Comment Re:Mmm... (Score 1) 174

Really? When I was a kid, I caught minnows (and tadpoles-- are those in there?) and collected acorns. We had a blackberry bush. Seriously, these are rather everyday words in the Western world.

Everyday words that everybody knows would actually be great candidates for removal from a small pocket dictionary. You want moderately common words that not everyone would understand, but where a few word definition is more useful than an encyclopedic explanation.

Comment Re:Secret Ballot? (Score 1) 480

Its simpler than that. Present ID, get a token. Use an electronic voting machine (eliminates multi-language issues, hanging chads, etc) to do two things - generate an electronic record of your vote and fill out a nice human-readable record of your vote. Read the human-readable portion, if you're not happy then you can swap it for another token (it gets shredded and your electronic votes get invalidated). If you are happy then you post it into a one-way slot into a sealed box.

Votes are counted electronically. Some percentage of all polling places have their boxes opened in public and the votes counted by hand; this is then compare to the electronic record to ensure accuracy. In case of a dispute, the human-readable versions win.

95% of the advantages of (in-place) electronic voting, better-than-ever transparency, no abusable audit trail to tie your votes back to you.
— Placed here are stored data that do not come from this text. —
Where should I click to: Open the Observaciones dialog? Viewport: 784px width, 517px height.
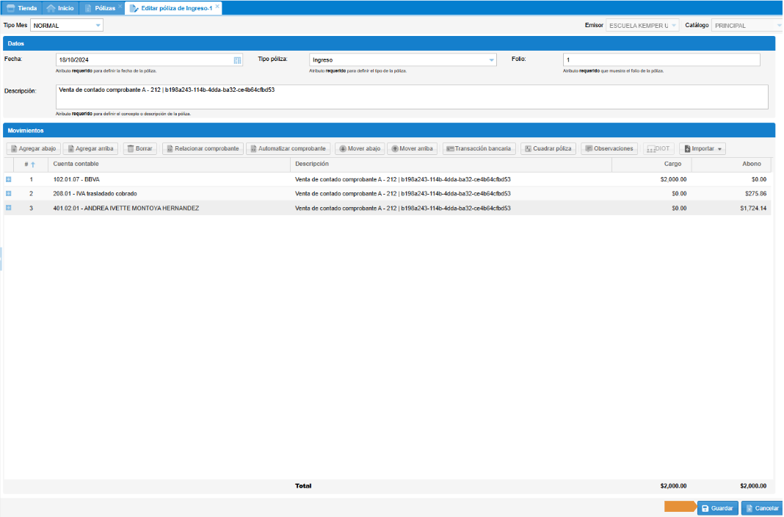[x=609, y=148]
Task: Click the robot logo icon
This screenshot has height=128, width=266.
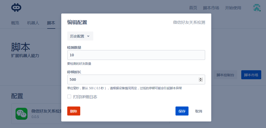Action: point(16,8)
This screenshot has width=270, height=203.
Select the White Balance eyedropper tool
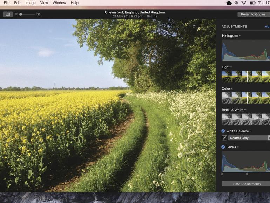224,138
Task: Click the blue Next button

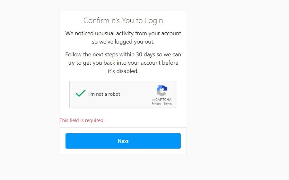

Comment Re:MicroSD card? (Score 2) 325

Turned out USB-only wasn't so nice as advertised. Broken USB drivers? No keyboard. Oh, and the drivers on the Windows CD might be broken. What fun that was figuring out why the keyboard worked in BIOS but not in Windows at install time.

Wow. Sounds like Microsoft released a really shitty implementation of the USB only switch. Why would breaking the USB driver be any more likely (or even possible short of deliberate sabotage) than breaking the PS/2 driver anyway?